I'm using a Pentium D (with dual core and hyperthreading activated). I'm testing/evaluating the MKL 8.0 performance with a C++ application (which is using opencv and ipp 5.0 beta) on Windows XP.
Previously I was using clapack compiled in release mode using visual studio 2005 beta. I replaced that library with the mkl using the ia32 libraries. This conversion was simly changing the library includes for the linker.
Note: I tried using the emt64 versions but I was getting an error during some C++ initialization code in the microsoft libraries (i.e. creating the application context before calling my applications main). This I need to investigate futher since the Pentium D supports emt64. Perhaps I need to change some compiler option.
What I found running this is that the clapack is performing faster the the mkl library. For the mkl my application takes approximately 8000 seconds, while for clapack it is taking 6500 seconds, for a difference 1500 seconds (or 25 minutes). This seems to be a significant performance penalty for a optimized library.
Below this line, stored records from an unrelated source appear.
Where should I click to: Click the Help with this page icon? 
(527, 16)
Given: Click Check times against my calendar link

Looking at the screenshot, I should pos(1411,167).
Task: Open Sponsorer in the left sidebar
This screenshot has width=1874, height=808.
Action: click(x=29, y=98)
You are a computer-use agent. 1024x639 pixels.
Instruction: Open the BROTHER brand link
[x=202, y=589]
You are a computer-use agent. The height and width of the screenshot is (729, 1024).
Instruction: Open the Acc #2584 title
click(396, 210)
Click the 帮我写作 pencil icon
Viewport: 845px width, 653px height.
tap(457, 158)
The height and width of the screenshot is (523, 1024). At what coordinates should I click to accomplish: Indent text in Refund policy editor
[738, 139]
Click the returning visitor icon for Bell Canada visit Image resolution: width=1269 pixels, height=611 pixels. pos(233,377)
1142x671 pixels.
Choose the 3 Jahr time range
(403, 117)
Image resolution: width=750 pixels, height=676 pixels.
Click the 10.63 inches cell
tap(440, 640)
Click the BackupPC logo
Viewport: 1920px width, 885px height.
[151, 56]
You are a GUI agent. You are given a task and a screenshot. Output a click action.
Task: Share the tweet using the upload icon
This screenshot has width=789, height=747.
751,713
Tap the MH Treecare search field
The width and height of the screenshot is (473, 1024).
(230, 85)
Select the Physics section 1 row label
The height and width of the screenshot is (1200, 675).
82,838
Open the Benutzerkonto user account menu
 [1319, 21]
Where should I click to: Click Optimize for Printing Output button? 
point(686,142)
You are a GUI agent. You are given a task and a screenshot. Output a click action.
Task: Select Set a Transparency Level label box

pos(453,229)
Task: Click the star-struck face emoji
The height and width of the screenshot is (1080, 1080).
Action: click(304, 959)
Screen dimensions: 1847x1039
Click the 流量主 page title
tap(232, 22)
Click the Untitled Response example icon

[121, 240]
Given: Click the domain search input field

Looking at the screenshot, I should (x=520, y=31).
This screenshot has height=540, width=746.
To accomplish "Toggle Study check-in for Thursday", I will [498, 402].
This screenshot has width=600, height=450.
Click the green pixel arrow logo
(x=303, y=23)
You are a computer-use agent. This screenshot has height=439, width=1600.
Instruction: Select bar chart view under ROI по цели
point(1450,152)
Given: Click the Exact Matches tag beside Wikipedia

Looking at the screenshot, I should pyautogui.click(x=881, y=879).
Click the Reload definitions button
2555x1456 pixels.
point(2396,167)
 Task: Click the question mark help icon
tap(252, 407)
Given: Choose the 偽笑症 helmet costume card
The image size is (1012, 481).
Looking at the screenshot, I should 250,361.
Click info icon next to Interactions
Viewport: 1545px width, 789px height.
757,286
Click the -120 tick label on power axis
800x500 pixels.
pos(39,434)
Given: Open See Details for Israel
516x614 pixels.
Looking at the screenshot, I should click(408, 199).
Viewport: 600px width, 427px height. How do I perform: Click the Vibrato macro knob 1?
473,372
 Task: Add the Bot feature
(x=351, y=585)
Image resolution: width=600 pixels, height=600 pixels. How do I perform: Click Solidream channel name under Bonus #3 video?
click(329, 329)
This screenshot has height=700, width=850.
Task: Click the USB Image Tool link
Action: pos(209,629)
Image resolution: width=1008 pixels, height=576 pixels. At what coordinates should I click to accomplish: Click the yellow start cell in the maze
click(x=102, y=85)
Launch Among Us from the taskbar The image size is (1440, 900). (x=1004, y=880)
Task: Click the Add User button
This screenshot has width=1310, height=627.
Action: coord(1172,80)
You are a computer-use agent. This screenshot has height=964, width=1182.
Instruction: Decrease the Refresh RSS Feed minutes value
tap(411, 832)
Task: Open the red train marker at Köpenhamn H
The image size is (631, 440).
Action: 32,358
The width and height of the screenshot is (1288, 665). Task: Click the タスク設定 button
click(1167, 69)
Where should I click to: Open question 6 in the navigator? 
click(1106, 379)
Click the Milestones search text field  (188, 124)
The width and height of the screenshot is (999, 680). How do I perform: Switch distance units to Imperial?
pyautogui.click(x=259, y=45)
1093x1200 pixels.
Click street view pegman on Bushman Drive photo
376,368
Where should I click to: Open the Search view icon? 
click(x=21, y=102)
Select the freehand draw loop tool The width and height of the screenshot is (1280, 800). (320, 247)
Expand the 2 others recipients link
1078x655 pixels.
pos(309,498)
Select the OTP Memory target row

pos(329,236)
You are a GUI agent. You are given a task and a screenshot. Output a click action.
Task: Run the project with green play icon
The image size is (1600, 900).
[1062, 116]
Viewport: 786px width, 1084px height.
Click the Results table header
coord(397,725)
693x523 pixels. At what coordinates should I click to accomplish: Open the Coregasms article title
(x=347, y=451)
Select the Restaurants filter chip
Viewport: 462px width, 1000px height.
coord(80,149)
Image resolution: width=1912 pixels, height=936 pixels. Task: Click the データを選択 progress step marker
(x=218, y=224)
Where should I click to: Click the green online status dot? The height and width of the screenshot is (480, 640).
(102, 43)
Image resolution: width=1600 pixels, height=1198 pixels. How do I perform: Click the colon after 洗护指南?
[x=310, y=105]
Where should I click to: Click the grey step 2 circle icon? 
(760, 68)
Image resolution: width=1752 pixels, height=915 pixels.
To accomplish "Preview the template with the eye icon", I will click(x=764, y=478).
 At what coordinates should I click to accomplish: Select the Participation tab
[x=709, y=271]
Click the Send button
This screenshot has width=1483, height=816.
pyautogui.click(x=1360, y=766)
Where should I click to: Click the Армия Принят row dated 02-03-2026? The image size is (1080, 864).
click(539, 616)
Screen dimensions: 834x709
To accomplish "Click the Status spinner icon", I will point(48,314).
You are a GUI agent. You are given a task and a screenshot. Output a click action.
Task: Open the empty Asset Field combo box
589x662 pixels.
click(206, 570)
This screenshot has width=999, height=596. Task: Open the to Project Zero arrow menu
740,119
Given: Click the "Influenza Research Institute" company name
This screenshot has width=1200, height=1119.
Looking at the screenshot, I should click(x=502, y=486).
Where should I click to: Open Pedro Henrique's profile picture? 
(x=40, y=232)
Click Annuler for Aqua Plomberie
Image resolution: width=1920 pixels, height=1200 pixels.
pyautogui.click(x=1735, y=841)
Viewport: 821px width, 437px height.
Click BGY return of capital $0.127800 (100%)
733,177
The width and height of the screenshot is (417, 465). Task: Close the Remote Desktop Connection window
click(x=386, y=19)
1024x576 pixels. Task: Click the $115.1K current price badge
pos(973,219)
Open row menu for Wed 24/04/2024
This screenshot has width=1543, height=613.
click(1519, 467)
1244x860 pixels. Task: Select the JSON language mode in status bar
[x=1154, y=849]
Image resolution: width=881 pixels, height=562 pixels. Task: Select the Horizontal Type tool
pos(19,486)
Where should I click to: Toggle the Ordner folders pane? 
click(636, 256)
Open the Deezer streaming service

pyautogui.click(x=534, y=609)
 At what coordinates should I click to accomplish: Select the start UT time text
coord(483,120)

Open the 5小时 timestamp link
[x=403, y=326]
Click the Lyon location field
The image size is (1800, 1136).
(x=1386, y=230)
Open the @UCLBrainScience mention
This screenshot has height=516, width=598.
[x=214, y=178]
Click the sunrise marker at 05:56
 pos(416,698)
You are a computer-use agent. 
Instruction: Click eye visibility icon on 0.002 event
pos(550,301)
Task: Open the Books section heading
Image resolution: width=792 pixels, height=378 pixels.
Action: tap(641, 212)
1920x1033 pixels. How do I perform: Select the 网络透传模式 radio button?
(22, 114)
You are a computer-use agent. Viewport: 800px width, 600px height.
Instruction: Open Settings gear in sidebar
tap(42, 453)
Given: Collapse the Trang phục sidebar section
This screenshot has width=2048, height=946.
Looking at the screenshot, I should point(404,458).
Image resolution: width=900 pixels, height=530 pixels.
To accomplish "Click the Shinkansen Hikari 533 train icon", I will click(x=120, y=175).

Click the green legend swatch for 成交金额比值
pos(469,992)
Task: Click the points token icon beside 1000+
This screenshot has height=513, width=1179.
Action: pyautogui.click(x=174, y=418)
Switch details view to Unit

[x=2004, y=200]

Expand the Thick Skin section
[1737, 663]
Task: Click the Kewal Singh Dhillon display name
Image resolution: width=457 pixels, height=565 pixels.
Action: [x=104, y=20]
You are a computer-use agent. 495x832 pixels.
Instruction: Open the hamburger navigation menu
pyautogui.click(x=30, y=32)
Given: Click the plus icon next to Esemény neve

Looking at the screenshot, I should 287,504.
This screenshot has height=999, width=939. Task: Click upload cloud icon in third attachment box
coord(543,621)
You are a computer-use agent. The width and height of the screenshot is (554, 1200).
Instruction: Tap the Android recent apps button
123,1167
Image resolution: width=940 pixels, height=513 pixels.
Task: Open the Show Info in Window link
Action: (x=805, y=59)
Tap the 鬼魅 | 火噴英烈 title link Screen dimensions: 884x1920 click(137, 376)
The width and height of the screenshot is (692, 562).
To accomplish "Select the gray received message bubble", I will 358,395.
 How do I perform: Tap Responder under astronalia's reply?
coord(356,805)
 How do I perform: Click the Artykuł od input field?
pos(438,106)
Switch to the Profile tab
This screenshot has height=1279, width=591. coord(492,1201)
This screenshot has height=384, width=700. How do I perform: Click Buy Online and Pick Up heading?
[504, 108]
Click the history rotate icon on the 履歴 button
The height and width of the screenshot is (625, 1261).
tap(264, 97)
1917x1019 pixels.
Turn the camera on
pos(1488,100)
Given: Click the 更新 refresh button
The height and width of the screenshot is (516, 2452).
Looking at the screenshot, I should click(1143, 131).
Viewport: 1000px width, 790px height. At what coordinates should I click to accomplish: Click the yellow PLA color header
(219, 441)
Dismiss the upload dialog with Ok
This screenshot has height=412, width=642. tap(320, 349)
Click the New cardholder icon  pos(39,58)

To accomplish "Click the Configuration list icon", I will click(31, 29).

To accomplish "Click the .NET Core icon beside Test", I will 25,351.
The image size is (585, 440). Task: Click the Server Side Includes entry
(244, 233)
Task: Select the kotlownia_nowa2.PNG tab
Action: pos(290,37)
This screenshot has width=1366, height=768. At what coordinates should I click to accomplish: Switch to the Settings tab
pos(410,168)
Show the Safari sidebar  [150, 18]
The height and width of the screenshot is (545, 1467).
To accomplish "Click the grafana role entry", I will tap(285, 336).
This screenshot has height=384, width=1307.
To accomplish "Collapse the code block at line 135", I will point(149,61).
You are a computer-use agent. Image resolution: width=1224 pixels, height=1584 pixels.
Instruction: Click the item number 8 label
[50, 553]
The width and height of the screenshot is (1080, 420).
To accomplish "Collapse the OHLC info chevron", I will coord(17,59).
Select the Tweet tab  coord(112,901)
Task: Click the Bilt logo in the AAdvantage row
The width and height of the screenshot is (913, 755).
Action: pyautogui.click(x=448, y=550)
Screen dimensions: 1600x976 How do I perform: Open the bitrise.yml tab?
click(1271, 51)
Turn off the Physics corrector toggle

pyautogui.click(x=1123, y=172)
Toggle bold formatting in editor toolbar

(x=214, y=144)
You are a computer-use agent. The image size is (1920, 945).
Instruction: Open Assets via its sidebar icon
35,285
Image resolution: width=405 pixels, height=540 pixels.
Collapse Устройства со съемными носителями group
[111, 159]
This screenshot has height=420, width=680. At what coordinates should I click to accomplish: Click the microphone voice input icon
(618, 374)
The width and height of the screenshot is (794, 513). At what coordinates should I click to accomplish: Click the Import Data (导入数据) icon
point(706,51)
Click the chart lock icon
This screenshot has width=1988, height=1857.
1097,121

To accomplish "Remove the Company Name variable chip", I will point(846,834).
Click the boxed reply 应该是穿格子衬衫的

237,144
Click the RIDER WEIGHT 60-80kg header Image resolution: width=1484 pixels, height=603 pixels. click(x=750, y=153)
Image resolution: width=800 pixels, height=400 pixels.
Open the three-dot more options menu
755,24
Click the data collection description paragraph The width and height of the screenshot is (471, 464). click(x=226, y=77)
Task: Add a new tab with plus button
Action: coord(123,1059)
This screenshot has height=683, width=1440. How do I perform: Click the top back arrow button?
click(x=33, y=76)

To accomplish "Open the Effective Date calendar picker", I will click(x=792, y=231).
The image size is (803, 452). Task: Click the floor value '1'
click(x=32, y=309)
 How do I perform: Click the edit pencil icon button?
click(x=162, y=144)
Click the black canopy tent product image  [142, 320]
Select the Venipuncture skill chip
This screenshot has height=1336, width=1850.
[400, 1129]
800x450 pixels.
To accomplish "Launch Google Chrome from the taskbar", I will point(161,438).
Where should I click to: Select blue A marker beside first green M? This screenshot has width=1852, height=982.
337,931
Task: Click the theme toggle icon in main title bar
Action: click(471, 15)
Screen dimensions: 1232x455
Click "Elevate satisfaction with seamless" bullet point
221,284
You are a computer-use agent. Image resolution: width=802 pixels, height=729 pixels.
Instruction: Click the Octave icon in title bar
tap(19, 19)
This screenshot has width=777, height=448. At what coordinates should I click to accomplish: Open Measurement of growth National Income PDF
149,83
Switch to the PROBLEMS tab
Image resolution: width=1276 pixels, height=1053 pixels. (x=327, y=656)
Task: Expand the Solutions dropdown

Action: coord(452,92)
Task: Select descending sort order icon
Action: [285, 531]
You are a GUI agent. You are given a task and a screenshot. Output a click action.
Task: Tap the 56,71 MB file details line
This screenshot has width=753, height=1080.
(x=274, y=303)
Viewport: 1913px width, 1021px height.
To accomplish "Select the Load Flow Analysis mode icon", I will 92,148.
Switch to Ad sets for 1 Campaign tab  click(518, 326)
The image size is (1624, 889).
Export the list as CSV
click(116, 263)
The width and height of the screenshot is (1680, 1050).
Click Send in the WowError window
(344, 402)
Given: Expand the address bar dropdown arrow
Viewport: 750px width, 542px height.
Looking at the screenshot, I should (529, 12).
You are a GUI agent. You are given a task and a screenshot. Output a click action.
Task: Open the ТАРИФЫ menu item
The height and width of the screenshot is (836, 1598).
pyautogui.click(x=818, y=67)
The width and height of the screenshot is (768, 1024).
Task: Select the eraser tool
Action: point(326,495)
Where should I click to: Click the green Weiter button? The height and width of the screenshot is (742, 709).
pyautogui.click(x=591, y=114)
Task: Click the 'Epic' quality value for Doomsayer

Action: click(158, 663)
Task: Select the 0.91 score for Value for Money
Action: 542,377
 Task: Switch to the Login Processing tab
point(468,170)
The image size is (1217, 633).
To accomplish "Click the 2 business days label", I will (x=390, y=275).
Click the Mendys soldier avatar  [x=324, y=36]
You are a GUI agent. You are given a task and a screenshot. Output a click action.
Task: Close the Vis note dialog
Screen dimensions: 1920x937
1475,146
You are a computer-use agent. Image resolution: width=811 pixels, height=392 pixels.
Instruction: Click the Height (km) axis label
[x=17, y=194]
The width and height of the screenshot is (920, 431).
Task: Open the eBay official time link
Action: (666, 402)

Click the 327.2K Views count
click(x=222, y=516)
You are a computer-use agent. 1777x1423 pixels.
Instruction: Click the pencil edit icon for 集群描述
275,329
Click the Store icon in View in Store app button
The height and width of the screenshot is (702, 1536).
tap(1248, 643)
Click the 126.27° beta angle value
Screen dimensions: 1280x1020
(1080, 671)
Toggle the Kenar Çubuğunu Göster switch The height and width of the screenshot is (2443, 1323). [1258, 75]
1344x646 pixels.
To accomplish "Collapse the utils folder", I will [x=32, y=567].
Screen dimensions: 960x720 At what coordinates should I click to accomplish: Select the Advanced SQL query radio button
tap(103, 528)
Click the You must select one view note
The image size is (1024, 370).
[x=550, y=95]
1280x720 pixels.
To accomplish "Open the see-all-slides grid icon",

The only answer that I can find to explain this difference is that the clapack is using imprecise floating point while mkl is using precise floating point.
I have reviewed the mkl documentation and it says that I don't have to define any environmental variables (for windows), that the number of threads will be determined automatically.
So currently I'm hard pressed to justify the cost of MKL based on this, i.e. spend money to get less performance.
Can someone identify how to improve performance with MKL.
For reference I'm using the dll version of mkl, since opencv is using libguide40. I think there should only slight difference between using a dll vs static library.
Is it possible that mkl is selecting the wrong processor type and supported features (i.e. not using sse3). How would I verify this?